It’s taken some time, but former seventh-overall pick Homer Bailey has finally shaken the “bust” tag that’s followed him since he first came up to the bigs in 2007.
Now, it looks as though a big-league payday could be on his way.
The 26-year old right hander is one of the Cincinnati Reds‘ six remaining arbitration-eligible players headed into the 2013 season, and that he’s coming off his best statistical year – 208 IP, 3.68 ERA/1.25 WHIP, 2.8 fWAR – means that he’ll have more leverage in getting a raise from the bargain $2.42 million that he made last season.
While neither the team nor the player want to end up in arbitration, the Reds are looking to go one further, and lock down Bailey’s final arbitration years (and beyond) with a long term contract. GM Walt Jocketty has alluded to as much earlier this month, suggesting that the team would like to sign both Bailey and fellow pitcher Mat Latos to a long-term deal.
Bailey has said that he hasn’t heard anything from the team in regards to that, but that he would be open to such a deal if it were brought up.
That said, what would be a reasonable number in a long-term deal for Bailey?
Though he has seemingly been around forever, Bailey will only be 27-years old in May, and could be eligible for free agency in the middle of his prime 2015. Any long-term deal that benefits the Reds should look to buy out his age-29 and age-30 seasons, at the minimum. That means a four-year commitment to a pitcher who has thrown just 200 big league innings in a season just once.

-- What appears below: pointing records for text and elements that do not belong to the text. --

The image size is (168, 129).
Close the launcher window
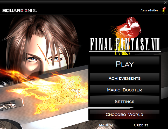pyautogui.click(x=165, y=3)
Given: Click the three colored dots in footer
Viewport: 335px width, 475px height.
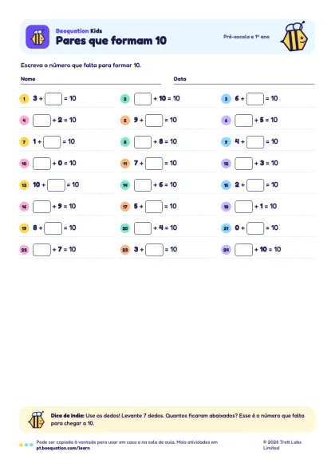Looking at the screenshot, I should coord(26,445).
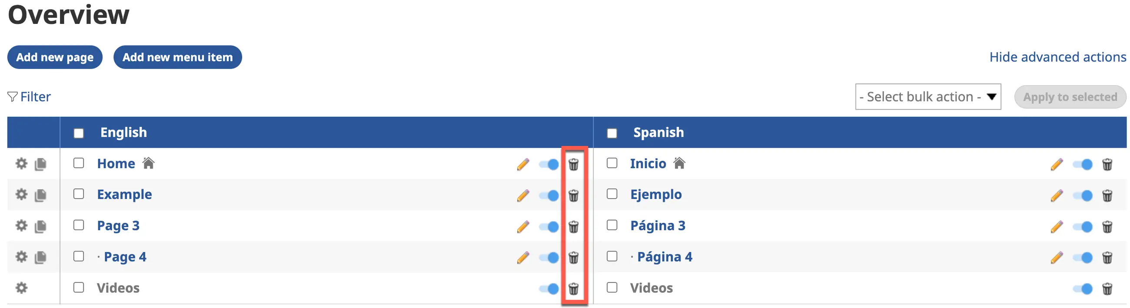
Task: Open the Ejemplo page link
Action: coord(655,194)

At just 644 innings pitched in the bigs, Bailey’s arm has not seen significant wear for his age, which should be a boon to the prospects of him handing that kind of workload going forward.
If Bailey continues on this path and hits free agency as a 2.8 fWAR pitcher, he should be able to command a three/four-year contract not too different from the one that Edwin Jackson got from the Chicago Cubs this winter, albeit at a slightly lesser rate. A $8-10 million per year salary may be in Bailey’s future in a couple of years, so if the Reds were to try to lock him up now, one would have to imagine that it’d have to be at least a four-year deal worth at least $24 million.

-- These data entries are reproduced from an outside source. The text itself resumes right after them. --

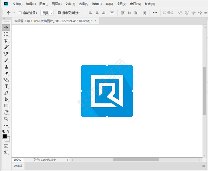Viewport: 208px width, 171px height.
Task: Uncheck the 显示变换控件 checkbox
Action: pyautogui.click(x=59, y=13)
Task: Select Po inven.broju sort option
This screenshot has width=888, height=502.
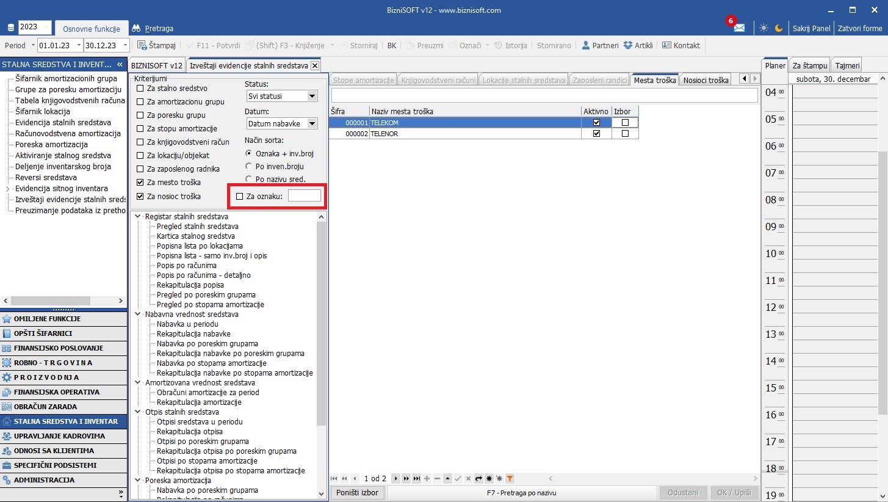Action: coord(248,166)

A deal like that will be similar to the one that the Reds gave Johnny Cueto ahead of his 2011 season (where he was also coming off a 2.8 fWAR year). That deal has seen excess value so far, with Cueto blossoming into one of the best pitchers in the NL this past season at a relatively cheap rate for the team.
Bailey could be on the verge of a similar breakout in 2013, and though long-term deals with pitchers always come with their fair share of risks, the Reds stand to have a pretty good chance of coming out looking pretty good on a long-term deal with the 26-year old.